» **Problem statement**
Within the entries below, every line containing "price" is to be copied.

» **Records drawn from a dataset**
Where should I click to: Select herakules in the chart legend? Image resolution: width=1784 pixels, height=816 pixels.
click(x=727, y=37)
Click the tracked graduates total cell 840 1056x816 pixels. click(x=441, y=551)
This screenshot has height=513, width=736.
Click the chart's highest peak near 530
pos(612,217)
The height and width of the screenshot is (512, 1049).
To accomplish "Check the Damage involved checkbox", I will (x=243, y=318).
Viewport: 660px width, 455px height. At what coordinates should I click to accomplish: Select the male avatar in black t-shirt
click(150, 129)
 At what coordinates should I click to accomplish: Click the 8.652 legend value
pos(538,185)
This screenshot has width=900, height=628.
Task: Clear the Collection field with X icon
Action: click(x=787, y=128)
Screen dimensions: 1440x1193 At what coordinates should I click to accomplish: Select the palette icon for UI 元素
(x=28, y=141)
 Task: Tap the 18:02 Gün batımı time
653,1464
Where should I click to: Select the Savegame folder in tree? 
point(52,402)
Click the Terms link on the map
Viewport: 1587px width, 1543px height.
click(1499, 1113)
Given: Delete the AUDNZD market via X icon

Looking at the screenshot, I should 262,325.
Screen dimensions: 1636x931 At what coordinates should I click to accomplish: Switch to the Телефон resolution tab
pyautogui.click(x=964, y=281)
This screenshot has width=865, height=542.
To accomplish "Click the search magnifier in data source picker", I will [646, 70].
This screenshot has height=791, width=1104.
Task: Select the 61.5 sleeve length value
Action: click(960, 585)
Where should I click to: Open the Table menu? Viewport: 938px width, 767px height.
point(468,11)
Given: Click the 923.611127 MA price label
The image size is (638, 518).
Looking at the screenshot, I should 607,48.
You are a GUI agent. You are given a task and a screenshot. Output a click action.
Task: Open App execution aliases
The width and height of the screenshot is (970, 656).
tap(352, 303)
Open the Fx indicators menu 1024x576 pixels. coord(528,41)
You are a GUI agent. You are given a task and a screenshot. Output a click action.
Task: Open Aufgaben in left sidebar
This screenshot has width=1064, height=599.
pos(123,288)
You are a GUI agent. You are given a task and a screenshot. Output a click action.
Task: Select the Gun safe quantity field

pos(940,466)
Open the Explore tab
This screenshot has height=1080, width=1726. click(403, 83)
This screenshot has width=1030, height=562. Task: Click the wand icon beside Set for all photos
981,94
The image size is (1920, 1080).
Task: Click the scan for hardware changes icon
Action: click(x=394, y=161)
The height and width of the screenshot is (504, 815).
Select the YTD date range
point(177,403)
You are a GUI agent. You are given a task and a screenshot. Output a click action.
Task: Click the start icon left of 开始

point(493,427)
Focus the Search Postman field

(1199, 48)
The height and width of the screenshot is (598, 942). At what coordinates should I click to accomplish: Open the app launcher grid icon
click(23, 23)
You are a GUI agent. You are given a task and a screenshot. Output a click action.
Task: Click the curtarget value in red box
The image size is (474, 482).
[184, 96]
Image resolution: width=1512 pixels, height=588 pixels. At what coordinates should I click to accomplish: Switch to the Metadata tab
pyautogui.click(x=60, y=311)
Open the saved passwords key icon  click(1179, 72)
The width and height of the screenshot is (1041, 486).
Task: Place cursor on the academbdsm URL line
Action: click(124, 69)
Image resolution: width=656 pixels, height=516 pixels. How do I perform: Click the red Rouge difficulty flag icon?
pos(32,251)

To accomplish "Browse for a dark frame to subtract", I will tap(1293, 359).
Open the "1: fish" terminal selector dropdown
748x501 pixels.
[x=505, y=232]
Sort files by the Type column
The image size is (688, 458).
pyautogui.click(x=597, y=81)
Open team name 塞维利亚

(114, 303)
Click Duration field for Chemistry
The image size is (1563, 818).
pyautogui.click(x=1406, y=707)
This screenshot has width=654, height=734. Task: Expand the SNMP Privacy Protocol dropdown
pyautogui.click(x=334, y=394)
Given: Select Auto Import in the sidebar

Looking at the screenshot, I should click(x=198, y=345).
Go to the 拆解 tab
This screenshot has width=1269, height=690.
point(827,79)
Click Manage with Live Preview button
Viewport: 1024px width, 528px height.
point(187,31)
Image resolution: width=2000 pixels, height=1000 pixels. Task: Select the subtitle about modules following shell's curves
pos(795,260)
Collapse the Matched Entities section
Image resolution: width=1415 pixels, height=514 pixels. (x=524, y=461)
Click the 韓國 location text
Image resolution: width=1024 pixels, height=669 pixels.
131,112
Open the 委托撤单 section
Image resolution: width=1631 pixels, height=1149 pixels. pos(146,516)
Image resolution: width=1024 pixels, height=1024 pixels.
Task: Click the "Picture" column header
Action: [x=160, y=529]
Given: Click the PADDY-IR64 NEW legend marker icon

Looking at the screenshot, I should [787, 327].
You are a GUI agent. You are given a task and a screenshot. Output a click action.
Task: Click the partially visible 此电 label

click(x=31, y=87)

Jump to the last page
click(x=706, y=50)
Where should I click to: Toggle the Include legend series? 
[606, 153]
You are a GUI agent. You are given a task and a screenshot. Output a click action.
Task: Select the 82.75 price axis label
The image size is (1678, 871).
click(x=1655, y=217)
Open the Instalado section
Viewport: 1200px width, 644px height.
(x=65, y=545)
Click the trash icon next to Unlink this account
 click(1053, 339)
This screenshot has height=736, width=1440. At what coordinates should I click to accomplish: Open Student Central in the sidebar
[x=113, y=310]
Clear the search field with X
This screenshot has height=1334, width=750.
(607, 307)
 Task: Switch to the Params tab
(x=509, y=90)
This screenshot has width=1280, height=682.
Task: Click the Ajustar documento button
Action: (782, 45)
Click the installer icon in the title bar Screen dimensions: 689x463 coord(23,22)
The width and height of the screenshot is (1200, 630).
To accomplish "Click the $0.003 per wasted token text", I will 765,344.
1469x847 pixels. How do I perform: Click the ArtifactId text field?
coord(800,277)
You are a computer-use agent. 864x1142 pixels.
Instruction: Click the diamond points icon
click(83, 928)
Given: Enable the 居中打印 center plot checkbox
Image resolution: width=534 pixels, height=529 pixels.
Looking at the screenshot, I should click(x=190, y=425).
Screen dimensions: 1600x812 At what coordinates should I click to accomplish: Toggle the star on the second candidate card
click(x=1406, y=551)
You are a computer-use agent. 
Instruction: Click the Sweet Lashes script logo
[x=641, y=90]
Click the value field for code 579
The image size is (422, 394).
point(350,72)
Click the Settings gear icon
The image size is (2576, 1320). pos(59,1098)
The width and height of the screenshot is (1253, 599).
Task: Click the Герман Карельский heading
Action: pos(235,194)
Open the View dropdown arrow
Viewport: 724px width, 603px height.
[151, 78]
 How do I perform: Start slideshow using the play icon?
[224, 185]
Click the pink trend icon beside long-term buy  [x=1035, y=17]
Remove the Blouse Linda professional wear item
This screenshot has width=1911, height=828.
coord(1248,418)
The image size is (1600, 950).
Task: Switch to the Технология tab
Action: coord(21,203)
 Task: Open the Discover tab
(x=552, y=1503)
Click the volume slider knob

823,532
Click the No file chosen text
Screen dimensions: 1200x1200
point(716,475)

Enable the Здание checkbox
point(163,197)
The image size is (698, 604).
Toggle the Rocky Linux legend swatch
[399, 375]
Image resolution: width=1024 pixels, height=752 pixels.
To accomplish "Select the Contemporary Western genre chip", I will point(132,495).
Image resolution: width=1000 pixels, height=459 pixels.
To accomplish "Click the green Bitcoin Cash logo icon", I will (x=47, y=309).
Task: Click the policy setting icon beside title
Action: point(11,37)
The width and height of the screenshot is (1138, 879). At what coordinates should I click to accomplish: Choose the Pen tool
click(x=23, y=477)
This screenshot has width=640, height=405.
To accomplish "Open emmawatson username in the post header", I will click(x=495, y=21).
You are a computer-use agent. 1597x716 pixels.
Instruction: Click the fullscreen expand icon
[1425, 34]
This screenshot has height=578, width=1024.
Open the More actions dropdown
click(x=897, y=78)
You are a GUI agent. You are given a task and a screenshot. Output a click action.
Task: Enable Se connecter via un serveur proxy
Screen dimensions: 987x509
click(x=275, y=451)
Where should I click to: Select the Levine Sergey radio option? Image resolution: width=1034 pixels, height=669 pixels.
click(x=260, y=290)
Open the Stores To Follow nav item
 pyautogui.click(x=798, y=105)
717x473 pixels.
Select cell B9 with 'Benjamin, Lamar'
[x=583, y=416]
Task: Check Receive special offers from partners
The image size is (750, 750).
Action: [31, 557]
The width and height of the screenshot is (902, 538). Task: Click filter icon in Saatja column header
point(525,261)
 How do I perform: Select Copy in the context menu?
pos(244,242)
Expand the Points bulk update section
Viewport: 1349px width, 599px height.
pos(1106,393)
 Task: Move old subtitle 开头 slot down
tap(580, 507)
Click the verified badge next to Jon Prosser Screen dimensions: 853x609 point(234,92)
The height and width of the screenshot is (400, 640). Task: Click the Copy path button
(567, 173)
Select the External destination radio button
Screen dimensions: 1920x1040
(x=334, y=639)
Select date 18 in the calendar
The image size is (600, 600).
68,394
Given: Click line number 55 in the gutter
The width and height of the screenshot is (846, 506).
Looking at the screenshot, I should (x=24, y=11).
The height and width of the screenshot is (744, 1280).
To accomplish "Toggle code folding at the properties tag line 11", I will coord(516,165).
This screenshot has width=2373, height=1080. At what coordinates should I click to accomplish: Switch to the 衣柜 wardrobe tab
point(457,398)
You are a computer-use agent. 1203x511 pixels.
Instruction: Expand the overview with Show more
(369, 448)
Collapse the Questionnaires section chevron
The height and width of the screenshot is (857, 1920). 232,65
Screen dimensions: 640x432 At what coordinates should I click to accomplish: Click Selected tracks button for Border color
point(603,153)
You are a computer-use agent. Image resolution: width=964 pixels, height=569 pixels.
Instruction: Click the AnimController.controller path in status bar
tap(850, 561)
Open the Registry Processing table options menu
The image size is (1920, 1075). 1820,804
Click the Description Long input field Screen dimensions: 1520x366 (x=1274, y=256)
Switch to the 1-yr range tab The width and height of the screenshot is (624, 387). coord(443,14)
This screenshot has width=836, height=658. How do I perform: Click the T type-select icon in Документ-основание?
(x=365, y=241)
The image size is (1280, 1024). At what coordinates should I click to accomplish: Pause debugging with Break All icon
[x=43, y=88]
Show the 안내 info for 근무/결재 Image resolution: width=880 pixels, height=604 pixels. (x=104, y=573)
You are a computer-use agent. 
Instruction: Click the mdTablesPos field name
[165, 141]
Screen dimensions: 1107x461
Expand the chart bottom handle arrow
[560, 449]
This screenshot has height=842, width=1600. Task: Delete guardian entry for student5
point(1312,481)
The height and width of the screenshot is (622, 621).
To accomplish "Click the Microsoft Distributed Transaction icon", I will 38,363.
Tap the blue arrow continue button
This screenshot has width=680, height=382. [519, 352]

» **Task response**
Given: Click the 923.611127 MA price label
Task: Select the 82.75 price axis label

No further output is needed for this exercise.